The Robi & Jeff Indochina Adventure 2013 travel blog

Breakfast on the bus. It is blurry because of the bumpy ride.

Siem Reap to Bangkok

Wednesday February 6, 2013

Day 28 of G

We are all in the lobby by 6. Except Ray who arrives shortly thereafter. We have a bus waiting to take us to the border. Andrew has arranged for us to have these unique (eunich) little to go breakfasts consisting of a hard boiled egg, a piece of baguette, two slices of bread, some weird little sausages and bacon plus two tiny bananas, butter, jam, salt and pepper.

It is 2 1/2 hours to the border. When we arrive we get off of the bus and give our luggage to porters who take our luggage and put it in wooden carts that are to be pulled manually by them across the border. The carts look very heavy and primitive. i would prefer to see water buffalo pulling them not men. We won't see our luggage again until we emerge in Thailand but sometimes you just have to trust the system.

The smell here is very, very bad. It is so bad that many of us put eucalyptus balm under our nostrils. You would think that we would be impervious to bad smells by now but this is quite the olfactory assault.

**PROBLEMS TO WORK ON**
a: Answer these questions about the travel blog:
(i) By what time is everyone in the lobby?
(ii) How long is the trip to the border?
(iii) What do many of the travelers put under their nostrils?
b: Pull out every line of the entries that contains the word "Expand".

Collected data
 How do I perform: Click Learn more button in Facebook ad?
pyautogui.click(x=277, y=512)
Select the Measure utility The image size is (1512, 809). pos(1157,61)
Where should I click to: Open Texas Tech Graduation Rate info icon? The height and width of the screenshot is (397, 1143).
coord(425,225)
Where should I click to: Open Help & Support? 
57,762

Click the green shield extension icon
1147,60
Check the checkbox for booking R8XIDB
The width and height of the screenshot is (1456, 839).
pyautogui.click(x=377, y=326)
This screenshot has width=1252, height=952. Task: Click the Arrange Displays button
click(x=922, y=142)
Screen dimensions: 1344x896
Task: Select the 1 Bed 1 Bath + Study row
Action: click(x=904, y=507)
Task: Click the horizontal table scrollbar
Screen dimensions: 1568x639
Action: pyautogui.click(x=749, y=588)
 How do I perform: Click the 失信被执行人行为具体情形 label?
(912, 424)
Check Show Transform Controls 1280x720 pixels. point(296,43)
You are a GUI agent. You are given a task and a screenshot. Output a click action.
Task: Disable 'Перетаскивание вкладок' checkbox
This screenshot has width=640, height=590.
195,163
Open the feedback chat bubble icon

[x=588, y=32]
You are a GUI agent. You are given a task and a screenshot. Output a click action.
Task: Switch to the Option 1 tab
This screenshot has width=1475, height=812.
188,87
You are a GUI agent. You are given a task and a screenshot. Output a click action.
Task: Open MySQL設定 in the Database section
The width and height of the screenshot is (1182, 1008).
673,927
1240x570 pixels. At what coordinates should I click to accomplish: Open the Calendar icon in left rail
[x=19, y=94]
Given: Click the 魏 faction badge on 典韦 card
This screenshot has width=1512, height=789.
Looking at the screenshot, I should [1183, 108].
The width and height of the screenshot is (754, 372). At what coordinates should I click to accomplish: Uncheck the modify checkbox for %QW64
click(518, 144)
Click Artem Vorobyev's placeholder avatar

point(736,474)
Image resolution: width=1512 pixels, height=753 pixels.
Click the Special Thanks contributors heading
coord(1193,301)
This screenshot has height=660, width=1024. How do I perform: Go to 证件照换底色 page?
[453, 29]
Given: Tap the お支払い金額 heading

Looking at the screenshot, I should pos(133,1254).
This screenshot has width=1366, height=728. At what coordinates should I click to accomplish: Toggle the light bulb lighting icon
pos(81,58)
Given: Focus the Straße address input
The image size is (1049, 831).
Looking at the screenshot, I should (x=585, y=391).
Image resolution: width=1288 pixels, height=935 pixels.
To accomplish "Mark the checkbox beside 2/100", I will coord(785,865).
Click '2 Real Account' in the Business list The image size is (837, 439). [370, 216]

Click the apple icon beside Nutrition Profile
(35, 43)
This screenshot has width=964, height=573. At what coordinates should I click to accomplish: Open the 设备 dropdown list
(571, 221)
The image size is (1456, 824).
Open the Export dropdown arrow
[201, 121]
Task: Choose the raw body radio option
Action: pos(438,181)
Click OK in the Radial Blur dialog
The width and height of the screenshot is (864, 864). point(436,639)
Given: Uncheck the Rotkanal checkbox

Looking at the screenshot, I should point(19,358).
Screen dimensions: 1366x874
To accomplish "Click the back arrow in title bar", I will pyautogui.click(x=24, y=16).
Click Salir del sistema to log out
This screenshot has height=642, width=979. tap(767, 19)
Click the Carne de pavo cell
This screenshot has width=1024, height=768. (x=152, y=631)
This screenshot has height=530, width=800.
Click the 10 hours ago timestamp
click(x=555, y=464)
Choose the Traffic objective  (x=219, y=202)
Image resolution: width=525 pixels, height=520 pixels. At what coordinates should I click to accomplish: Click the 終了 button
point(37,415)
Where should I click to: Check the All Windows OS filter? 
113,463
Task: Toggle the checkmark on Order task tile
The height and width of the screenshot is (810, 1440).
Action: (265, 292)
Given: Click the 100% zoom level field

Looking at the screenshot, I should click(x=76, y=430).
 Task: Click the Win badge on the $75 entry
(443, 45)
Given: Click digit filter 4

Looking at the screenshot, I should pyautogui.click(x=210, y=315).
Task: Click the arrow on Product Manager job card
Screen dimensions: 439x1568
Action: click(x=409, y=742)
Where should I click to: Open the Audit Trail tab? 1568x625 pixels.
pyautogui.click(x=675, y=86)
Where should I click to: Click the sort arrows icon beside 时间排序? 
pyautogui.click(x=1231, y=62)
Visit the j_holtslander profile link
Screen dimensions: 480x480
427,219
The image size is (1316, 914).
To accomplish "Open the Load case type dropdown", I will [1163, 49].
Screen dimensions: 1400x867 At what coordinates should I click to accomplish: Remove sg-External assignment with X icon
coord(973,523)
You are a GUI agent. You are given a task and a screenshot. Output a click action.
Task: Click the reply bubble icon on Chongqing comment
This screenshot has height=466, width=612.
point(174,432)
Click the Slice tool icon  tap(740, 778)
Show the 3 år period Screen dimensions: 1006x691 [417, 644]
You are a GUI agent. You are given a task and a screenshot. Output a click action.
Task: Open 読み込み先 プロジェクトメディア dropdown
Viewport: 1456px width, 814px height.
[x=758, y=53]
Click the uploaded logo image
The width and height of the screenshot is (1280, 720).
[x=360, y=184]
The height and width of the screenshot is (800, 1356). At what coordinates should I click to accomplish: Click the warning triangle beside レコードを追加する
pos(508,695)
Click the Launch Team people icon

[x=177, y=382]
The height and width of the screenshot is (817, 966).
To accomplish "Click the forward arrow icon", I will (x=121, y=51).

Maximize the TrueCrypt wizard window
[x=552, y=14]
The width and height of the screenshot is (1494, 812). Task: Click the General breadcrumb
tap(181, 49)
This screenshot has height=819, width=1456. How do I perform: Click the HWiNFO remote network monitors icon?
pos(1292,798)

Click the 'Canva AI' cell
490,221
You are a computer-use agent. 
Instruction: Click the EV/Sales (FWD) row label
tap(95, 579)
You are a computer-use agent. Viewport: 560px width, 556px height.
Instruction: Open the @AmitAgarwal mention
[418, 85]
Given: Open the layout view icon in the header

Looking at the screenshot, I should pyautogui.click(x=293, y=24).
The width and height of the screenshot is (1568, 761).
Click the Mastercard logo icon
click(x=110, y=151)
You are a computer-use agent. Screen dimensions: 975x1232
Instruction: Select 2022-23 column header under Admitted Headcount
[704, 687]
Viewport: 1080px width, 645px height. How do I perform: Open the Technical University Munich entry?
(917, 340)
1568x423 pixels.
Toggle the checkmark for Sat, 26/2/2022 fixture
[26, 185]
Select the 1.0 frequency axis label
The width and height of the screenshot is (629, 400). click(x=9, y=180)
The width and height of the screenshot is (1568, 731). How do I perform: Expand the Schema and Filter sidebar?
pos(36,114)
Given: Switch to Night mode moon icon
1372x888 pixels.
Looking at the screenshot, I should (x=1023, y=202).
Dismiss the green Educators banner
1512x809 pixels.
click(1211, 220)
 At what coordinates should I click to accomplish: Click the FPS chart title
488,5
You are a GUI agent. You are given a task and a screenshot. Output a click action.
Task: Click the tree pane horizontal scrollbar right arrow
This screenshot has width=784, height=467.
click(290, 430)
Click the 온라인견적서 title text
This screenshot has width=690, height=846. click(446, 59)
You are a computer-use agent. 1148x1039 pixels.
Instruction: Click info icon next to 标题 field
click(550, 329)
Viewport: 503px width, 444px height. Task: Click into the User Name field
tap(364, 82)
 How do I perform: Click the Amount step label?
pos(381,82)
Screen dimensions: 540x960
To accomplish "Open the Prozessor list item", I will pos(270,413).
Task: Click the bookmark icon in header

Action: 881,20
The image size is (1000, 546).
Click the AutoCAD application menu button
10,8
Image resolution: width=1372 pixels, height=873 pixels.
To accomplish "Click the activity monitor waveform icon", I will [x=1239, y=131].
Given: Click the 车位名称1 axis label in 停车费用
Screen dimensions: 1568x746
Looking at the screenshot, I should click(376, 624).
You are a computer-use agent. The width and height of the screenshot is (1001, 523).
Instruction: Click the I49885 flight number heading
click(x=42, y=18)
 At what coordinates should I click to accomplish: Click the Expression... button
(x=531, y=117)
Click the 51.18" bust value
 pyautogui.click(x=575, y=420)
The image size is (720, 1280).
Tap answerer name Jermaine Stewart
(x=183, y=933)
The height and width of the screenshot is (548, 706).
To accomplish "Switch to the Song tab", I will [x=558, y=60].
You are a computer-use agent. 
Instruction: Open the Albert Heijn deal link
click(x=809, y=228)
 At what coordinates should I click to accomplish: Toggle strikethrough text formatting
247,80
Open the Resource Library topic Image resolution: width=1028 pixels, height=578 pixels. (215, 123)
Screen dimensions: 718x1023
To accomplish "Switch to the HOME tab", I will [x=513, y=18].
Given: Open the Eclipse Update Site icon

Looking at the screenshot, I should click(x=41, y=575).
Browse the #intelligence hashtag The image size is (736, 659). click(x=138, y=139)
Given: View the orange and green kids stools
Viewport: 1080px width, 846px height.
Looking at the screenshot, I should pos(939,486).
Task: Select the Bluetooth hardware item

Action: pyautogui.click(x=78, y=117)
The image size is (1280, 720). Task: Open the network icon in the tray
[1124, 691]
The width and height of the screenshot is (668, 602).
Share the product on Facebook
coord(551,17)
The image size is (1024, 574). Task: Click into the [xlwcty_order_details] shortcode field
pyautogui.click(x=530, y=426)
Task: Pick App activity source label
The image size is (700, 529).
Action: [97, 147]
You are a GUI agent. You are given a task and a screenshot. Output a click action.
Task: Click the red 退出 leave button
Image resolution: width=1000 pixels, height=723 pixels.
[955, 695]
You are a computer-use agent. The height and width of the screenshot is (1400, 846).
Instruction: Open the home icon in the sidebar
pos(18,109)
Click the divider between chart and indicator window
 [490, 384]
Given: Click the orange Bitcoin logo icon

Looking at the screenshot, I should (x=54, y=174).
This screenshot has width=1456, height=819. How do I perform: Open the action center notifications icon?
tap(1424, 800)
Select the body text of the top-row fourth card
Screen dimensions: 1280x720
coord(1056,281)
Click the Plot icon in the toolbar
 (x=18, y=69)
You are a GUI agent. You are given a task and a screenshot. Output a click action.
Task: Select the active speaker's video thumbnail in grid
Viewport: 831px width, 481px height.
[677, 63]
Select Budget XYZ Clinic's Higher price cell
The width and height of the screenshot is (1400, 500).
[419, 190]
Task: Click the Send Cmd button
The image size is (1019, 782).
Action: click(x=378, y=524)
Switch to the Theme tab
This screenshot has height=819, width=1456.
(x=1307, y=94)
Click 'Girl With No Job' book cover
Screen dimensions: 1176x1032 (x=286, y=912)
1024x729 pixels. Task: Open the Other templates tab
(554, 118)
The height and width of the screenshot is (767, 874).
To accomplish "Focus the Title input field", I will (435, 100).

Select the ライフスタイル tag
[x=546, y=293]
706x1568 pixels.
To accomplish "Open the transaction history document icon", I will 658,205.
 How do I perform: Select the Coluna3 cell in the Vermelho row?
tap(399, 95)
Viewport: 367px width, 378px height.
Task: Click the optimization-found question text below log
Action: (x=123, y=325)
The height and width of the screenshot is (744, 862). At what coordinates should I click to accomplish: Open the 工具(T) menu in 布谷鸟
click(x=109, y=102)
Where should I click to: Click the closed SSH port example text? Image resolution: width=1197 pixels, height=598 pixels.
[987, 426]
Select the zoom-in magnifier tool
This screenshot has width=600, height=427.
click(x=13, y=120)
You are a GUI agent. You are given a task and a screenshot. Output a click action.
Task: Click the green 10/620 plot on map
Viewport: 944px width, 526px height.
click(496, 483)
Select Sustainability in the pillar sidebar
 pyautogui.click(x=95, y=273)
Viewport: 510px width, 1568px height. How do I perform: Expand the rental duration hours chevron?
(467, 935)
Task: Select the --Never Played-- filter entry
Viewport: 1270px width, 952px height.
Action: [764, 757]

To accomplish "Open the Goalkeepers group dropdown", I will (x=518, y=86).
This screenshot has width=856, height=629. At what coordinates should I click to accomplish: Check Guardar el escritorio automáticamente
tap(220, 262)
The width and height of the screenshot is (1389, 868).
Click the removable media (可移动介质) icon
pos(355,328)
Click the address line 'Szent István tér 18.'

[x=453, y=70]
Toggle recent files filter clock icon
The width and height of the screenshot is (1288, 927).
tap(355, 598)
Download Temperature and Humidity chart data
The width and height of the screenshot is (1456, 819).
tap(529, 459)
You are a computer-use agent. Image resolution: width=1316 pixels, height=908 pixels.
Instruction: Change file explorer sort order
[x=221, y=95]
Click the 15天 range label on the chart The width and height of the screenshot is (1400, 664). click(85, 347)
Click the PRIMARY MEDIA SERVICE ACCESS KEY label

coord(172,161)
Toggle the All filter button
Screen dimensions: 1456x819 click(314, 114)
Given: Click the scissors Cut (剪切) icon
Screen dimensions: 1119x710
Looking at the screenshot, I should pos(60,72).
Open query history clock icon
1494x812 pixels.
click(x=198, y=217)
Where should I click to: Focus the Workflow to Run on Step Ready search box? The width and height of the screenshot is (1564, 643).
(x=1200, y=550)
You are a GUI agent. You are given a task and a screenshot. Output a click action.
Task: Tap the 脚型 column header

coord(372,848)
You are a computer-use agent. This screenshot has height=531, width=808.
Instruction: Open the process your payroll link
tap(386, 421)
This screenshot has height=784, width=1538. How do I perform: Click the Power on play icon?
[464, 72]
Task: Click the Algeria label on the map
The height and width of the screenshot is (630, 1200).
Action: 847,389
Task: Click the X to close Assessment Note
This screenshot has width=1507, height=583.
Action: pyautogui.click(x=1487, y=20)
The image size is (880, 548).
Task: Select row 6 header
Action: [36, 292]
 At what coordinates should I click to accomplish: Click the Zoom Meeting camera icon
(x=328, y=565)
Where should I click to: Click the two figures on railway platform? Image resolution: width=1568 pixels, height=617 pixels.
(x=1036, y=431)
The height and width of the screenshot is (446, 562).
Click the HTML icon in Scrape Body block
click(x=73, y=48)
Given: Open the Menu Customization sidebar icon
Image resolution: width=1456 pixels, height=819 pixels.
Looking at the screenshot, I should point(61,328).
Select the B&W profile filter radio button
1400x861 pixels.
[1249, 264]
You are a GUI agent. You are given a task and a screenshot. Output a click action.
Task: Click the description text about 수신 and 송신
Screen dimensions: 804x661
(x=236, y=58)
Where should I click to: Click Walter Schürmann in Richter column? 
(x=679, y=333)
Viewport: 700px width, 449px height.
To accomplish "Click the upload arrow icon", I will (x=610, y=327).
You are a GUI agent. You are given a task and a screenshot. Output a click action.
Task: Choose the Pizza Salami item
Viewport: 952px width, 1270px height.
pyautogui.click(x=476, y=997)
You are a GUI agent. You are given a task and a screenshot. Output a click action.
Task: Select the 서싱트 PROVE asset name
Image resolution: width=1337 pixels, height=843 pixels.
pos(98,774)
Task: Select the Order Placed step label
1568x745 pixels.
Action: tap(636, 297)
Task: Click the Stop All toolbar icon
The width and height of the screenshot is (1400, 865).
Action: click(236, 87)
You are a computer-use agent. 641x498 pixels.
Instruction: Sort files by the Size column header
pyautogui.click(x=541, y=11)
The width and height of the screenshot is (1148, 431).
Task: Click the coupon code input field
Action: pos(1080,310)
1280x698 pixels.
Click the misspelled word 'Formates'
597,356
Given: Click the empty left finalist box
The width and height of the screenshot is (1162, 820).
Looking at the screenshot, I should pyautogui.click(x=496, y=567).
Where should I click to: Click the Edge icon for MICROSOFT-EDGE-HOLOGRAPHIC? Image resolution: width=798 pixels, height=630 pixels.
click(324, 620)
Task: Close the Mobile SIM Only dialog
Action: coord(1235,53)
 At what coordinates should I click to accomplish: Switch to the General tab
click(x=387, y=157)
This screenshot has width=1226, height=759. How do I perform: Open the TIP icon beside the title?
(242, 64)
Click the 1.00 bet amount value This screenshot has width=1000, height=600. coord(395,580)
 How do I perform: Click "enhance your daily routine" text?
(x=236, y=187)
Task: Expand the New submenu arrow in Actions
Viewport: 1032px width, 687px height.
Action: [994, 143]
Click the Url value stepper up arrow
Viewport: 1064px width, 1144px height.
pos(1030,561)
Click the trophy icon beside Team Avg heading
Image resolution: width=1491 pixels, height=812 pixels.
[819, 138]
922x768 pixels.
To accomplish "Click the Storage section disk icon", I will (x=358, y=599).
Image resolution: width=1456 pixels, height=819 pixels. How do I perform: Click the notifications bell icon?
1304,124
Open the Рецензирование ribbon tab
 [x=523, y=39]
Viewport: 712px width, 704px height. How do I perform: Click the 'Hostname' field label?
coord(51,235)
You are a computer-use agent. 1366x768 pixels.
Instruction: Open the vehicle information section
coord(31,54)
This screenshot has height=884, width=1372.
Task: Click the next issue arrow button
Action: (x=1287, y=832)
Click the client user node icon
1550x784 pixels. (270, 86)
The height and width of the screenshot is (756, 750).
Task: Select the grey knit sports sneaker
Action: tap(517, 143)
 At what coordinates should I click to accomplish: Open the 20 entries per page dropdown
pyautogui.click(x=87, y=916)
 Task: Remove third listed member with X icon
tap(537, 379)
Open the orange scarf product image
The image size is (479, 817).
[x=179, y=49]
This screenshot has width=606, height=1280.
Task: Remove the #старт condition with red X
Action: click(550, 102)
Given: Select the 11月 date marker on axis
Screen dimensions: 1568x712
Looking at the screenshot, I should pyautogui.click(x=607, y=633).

**SOLVED PROBLEMS**
a:
(i) By 6, except Ray, who arrives shortly thereafter.
(ii) 2 1/2 hours.
(iii) Eucalyptus balm.

b:
The width and height of the screenshot is (1568, 731). How do I perform: Expand the Schema and Filter sidebar?
Viewport: 510px width, 1568px height. How do I perform: Expand the rental duration hours chevron?
Task: Expand the New submenu arrow in Actions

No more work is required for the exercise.